The Class B RV is most often described as confusing to those who aren’t in the know about RVs and the RV industry. Most would assume it’s something between the Class A and the Class C since that would be logical considering the alphabetical classifications, but this isn’t enough of a definition. To understand the Class B you have to delve a little deeper:
– The Class B became an official RV type in the 1970s.
– The first Class B RVs were can campers.
– The Class B (van campers) originally emerged and gained popularity because cans were compact and economical (fuel-wise) and easy to convert from van to van camper.
– The Class B gained immense popularity during the early 70’s. Many say this was due to the fuel shortage occurring around the same time.
– Since the emergence of the Class B, many other changes have occurred in the RV industry leaving consumers with a lot of options.

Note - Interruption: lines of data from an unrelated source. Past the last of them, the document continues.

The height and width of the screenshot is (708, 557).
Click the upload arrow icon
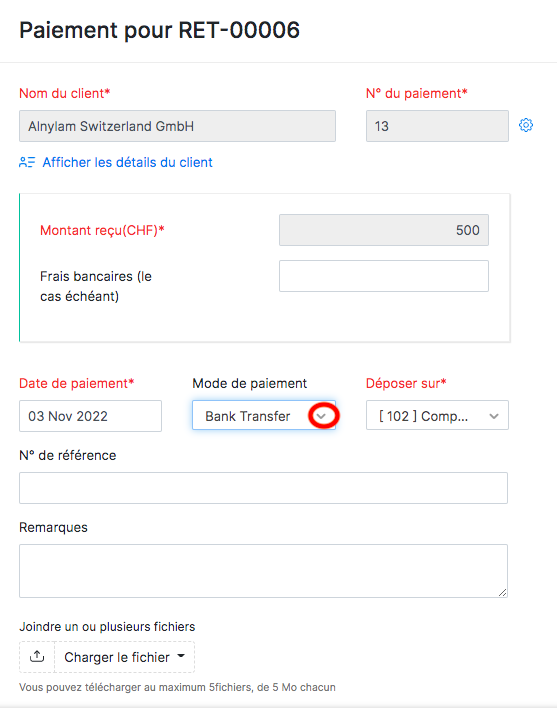click(x=37, y=657)
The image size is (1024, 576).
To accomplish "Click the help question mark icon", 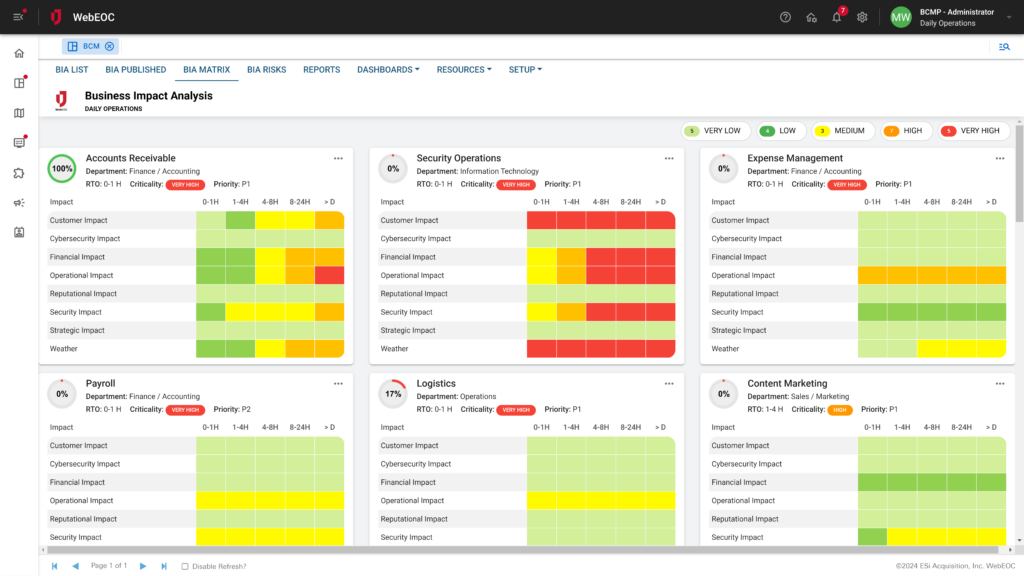I will 785,17.
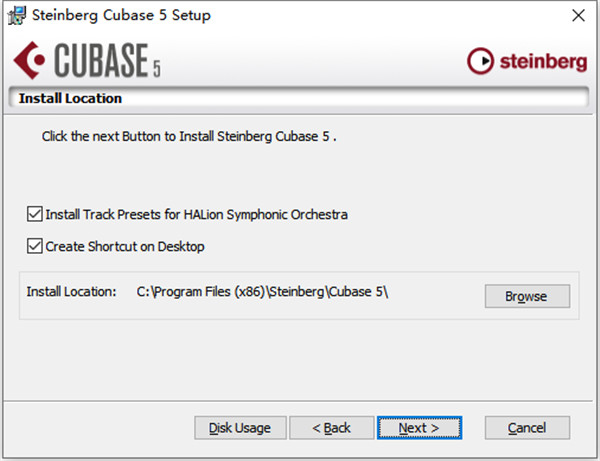Go back with the Back button
This screenshot has width=600, height=461.
pos(332,428)
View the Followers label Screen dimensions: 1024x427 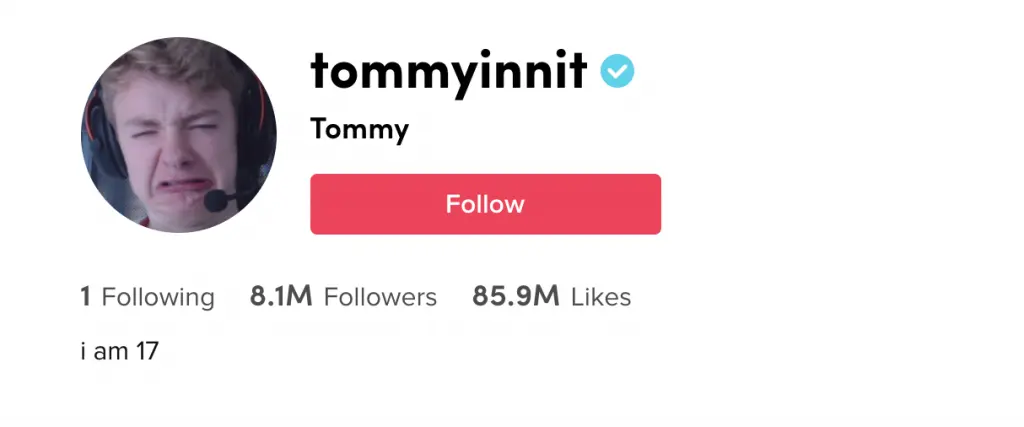click(380, 297)
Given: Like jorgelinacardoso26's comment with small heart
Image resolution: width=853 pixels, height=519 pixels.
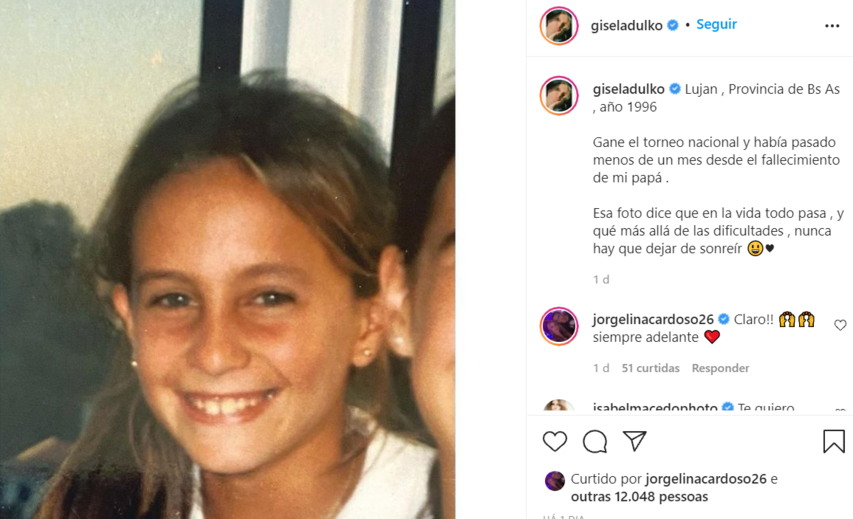Looking at the screenshot, I should point(840,325).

– In more recent years consumers lean towards larger RV purchases.
– Class B’s in today’s RV market are typically based on modifications to full sized Ford, Chevy, Dodge or GMC vans.

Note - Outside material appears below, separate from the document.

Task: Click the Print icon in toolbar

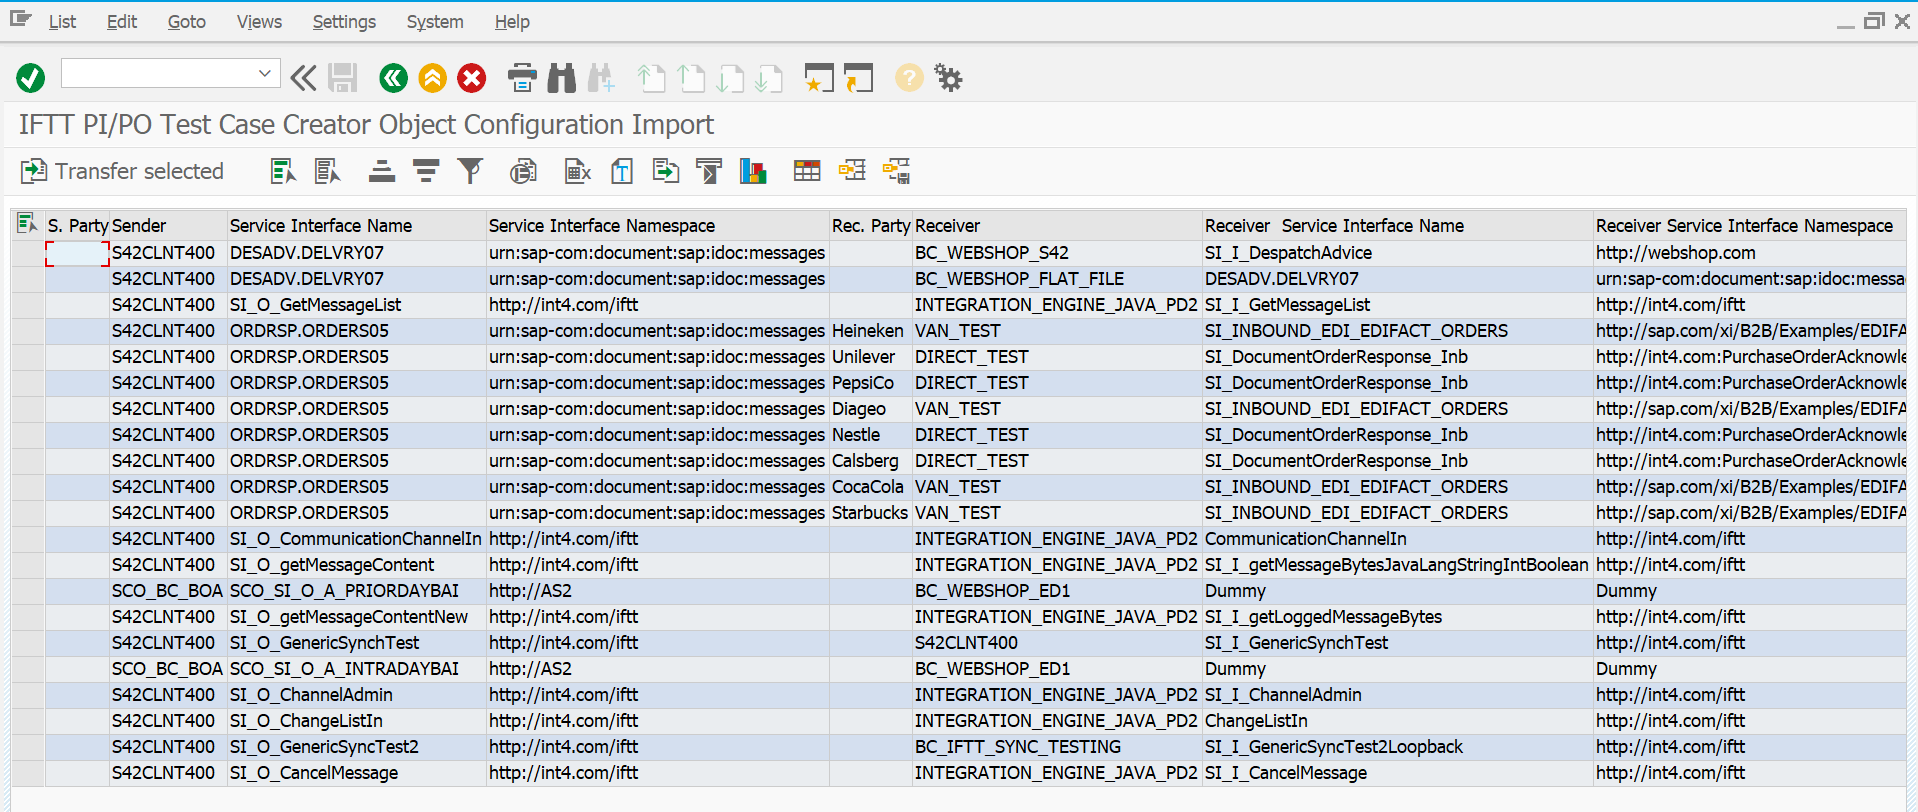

– Typical Class B conveniences include: kitchen, toilet, 120-volt hookup, sleeping accommodations (up to 4), freshwater storage, and city water hookup capabilities.
– Modifications usually include a top extension that provides additional headroom.
While Class Bs are not the most popular amongst general RV sales, they have been around a long time and do still hold the respect of many RVers. The Class B RV is able to hold its own amongst the larger, more extensive RVs for three reasons:
The Class B drives more like the family van than anything else. It’s the easiest RV to drive. For first time RVers for RVers who are unsure of maneuvering heavy, large vehicles, the Class B is a fantastic solution. The Class B’s of today are a long cry from the homemade looking versions in the early 70’s. Today’s Class B is sophisticated featuring a polished aerodynamic design that is both appealing and functional.
Get over the Class B confusion. It’s not really that difficult. If economy, safety and maneuverability are top on your list of priorities for your upcoming RV purchase, then consider the Class B. If spacious and luxurious are at the top of your list, you might want to consider the Class A instead. Just make sure that you know what you’re getting into and that you’ve considered all the options.